(Provided data begins)
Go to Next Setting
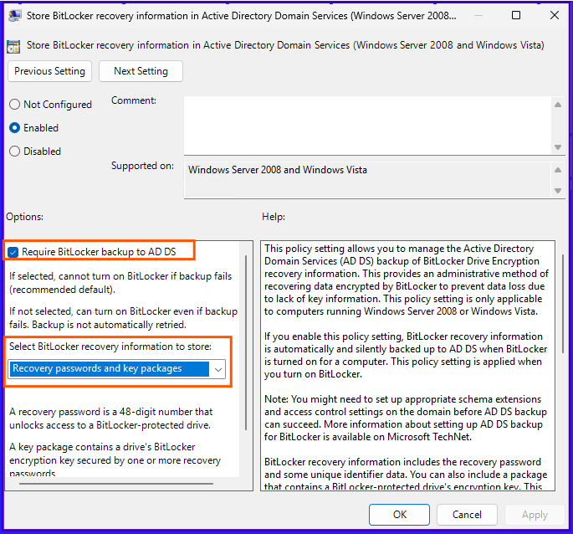click(x=141, y=71)
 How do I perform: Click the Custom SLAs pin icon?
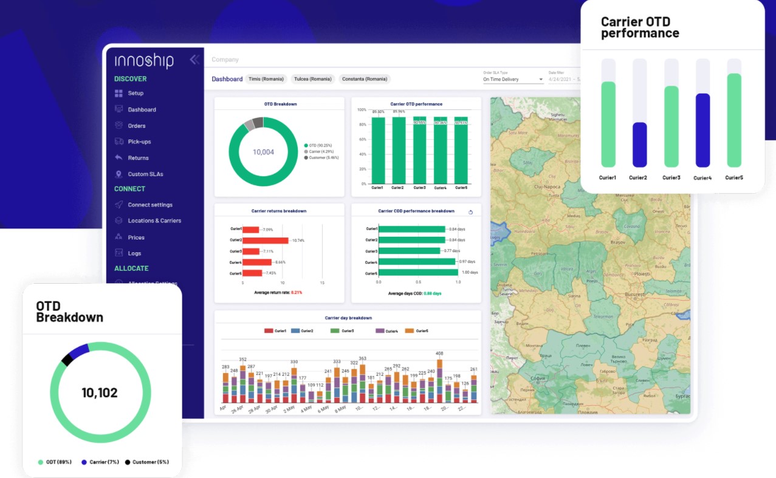coord(118,174)
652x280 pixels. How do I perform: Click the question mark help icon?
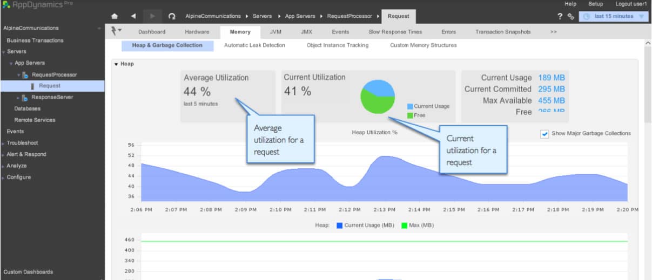click(x=560, y=16)
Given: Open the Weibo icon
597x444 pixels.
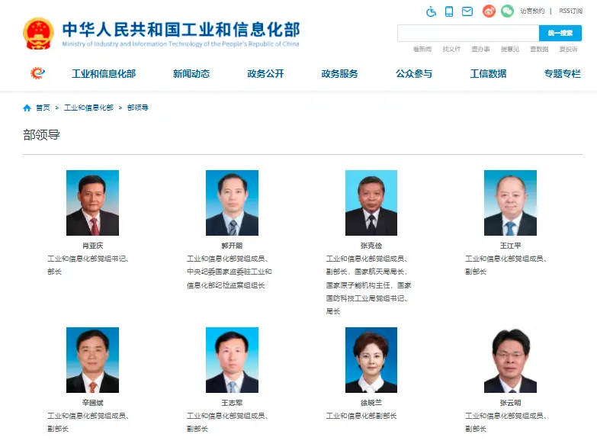Looking at the screenshot, I should (x=489, y=11).
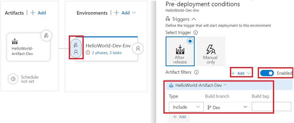Open the Environments Add dropdown
This screenshot has height=123, width=294.
[x=125, y=13]
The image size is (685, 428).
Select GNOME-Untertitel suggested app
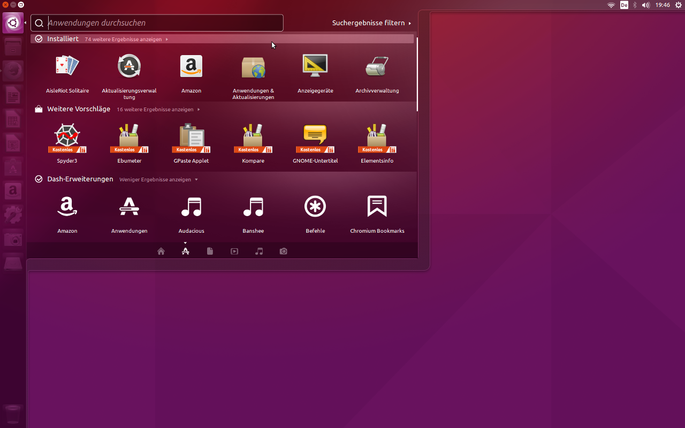pyautogui.click(x=315, y=143)
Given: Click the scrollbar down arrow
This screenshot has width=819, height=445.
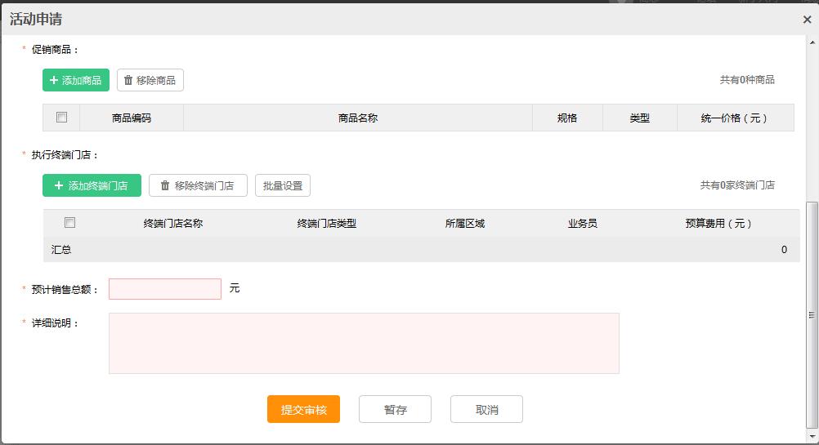Looking at the screenshot, I should [812, 437].
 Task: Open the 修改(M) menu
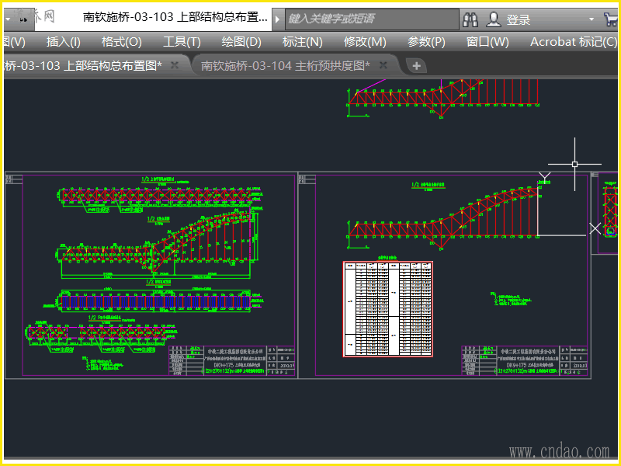(365, 42)
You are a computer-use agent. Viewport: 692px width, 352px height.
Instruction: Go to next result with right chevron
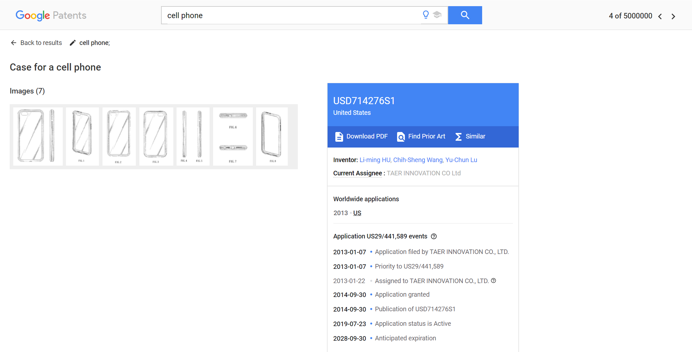[673, 16]

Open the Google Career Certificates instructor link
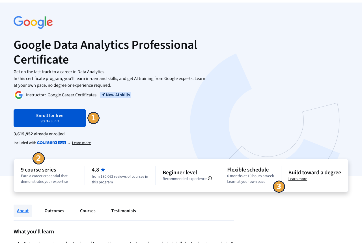72,95
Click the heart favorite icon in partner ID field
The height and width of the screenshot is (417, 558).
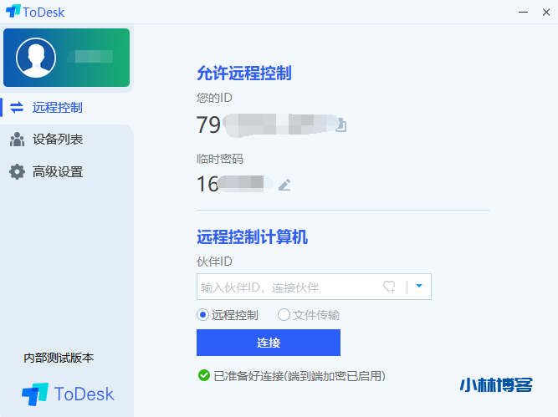click(x=389, y=287)
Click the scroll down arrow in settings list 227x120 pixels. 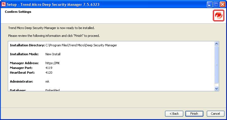216,88
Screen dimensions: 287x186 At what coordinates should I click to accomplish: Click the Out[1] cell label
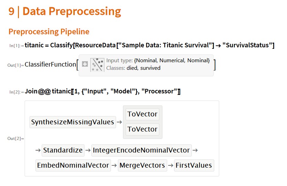coord(16,65)
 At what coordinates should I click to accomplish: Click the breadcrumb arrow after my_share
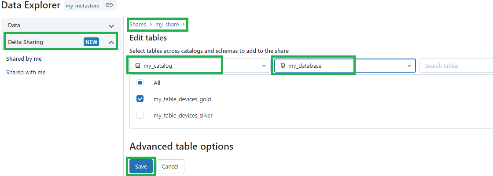tap(183, 25)
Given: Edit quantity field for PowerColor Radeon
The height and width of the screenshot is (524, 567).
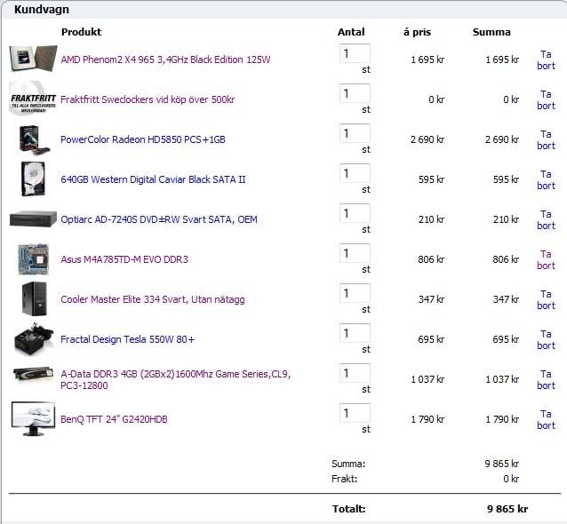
(Provided data ends)
Nothing but the lines from the one with "597x444 pixels." up to and including the one with "Click the heart" should be printed, exactly as they read above. Please keep the pictures out.

→ Reply:
597x444 pixels.
Looking at the screenshot, I should (x=489, y=11).
Open the Environments Add dropdown
This screenshot has height=123, width=294.
[x=125, y=13]
The image size is (685, 428).
Select GNOME-Untertitel suggested app
pyautogui.click(x=315, y=143)
Given: Click the scrollbar down arrow
This screenshot has width=819, height=445.
Looking at the screenshot, I should [812, 437].
 Task: Open the 修改(M) menu
(365, 42)
You are a computer-use agent. Viewport: 692px width, 352px height.
Instruction: Go to next result with right chevron
[673, 16]

Open the Google Career Certificates instructor link
72,95
Click the heart favorite icon in partner ID field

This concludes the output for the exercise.